───── Given data

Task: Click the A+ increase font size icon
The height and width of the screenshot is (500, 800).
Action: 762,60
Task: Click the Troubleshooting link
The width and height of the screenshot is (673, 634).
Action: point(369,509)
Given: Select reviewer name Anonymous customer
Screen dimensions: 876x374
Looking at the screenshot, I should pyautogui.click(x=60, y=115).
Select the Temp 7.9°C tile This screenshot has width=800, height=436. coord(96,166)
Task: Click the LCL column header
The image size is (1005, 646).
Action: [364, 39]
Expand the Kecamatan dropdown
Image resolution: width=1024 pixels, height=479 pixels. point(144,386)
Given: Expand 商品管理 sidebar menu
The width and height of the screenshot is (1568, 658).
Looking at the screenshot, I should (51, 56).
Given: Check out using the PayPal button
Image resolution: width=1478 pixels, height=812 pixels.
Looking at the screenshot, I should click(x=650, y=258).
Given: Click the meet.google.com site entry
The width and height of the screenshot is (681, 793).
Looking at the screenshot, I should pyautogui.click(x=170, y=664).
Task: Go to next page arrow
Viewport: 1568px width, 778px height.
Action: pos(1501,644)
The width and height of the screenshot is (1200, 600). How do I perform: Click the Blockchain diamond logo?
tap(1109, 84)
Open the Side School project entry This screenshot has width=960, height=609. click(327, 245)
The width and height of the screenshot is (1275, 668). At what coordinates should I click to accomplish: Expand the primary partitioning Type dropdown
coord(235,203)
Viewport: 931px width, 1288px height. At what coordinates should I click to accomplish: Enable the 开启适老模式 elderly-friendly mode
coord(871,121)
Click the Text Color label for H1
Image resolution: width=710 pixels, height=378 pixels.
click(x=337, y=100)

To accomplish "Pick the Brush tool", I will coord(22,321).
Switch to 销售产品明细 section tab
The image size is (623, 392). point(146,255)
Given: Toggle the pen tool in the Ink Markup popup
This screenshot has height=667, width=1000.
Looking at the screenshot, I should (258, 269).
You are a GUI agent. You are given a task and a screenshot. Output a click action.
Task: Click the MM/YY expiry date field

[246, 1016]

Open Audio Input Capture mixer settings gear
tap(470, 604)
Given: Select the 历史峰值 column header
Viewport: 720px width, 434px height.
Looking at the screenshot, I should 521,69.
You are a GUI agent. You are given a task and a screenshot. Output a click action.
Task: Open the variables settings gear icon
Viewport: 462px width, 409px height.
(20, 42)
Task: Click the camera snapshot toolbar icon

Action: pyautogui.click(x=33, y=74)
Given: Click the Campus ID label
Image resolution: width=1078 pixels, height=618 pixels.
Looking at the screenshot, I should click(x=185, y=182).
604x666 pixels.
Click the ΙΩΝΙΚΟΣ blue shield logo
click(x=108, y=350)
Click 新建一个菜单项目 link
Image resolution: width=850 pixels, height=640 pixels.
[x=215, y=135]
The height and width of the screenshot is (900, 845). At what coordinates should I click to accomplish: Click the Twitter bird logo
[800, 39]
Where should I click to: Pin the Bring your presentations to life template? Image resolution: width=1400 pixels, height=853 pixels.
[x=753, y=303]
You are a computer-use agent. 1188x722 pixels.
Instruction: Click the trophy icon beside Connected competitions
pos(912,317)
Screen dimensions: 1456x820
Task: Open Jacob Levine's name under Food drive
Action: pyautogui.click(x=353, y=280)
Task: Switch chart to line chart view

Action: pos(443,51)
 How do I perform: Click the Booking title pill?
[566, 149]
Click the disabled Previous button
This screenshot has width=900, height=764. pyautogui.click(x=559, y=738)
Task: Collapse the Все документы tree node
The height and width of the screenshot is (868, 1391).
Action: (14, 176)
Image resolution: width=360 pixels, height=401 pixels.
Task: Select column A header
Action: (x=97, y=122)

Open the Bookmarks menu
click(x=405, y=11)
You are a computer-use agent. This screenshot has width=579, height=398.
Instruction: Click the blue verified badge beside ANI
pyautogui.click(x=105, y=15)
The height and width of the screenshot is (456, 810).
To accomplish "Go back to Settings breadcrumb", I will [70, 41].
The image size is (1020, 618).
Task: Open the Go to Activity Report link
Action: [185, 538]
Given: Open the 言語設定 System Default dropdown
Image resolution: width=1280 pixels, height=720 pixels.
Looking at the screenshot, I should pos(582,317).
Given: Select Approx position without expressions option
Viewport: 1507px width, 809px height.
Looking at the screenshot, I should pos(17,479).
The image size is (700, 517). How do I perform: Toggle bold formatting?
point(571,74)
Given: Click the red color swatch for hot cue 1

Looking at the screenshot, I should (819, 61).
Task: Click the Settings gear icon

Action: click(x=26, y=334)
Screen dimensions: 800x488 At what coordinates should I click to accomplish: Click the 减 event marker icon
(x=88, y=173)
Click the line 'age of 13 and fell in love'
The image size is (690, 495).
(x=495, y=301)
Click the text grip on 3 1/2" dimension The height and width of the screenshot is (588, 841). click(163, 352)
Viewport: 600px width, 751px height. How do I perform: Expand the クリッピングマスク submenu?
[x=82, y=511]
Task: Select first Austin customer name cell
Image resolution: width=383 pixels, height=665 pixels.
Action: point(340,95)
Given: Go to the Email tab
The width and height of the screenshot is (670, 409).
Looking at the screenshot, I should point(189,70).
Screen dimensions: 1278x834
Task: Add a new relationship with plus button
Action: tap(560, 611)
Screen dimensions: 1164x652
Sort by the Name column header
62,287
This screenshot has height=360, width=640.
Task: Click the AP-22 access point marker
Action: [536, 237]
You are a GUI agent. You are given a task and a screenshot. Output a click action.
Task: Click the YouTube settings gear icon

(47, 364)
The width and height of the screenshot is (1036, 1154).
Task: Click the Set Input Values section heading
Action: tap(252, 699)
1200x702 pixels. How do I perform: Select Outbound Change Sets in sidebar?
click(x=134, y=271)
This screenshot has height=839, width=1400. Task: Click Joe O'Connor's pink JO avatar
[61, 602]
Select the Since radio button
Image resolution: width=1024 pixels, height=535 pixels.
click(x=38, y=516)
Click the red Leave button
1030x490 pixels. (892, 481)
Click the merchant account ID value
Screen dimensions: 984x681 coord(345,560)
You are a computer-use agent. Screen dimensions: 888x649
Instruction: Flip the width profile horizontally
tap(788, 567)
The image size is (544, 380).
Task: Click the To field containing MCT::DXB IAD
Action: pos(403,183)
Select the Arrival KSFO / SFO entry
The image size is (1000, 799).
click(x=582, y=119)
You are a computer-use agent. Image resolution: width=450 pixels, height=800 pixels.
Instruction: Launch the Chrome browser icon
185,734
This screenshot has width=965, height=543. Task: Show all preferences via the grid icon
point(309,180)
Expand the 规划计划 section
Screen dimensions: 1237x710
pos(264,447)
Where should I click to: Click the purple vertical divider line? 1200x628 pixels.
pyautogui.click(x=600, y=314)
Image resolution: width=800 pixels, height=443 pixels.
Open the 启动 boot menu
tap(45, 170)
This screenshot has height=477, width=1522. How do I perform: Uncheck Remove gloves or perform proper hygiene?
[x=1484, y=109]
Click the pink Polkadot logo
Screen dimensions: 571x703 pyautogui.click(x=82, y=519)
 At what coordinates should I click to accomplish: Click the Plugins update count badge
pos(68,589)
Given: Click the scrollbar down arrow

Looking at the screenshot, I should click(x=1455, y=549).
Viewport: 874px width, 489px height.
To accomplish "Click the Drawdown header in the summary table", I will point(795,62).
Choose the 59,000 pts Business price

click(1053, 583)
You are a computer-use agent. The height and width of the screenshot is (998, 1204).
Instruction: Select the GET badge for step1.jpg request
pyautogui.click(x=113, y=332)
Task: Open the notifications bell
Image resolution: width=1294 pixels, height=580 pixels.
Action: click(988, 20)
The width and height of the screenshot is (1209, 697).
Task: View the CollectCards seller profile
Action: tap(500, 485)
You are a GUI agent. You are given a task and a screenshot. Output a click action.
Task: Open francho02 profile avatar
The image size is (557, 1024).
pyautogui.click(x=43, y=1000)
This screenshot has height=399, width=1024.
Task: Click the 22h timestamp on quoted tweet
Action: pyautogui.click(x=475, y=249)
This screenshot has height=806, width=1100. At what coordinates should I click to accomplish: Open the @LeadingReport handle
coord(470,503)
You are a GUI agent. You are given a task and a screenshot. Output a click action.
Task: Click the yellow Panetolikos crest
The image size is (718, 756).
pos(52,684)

──────────

**Your assignment:** For this exercise, output exactly the lines above from the line with "Viewport: 1568px width, 778px height." to the line with "Open the Side", counting both, and leave out the rest.

**Solution below:**
Viewport: 1568px width, 778px height.
Action: pos(1501,644)
The width and height of the screenshot is (1200, 600). How do I perform: Click the Blockchain diamond logo?
tap(1109, 84)
Open the Side School project entry This screenshot has width=960, height=609. click(327, 245)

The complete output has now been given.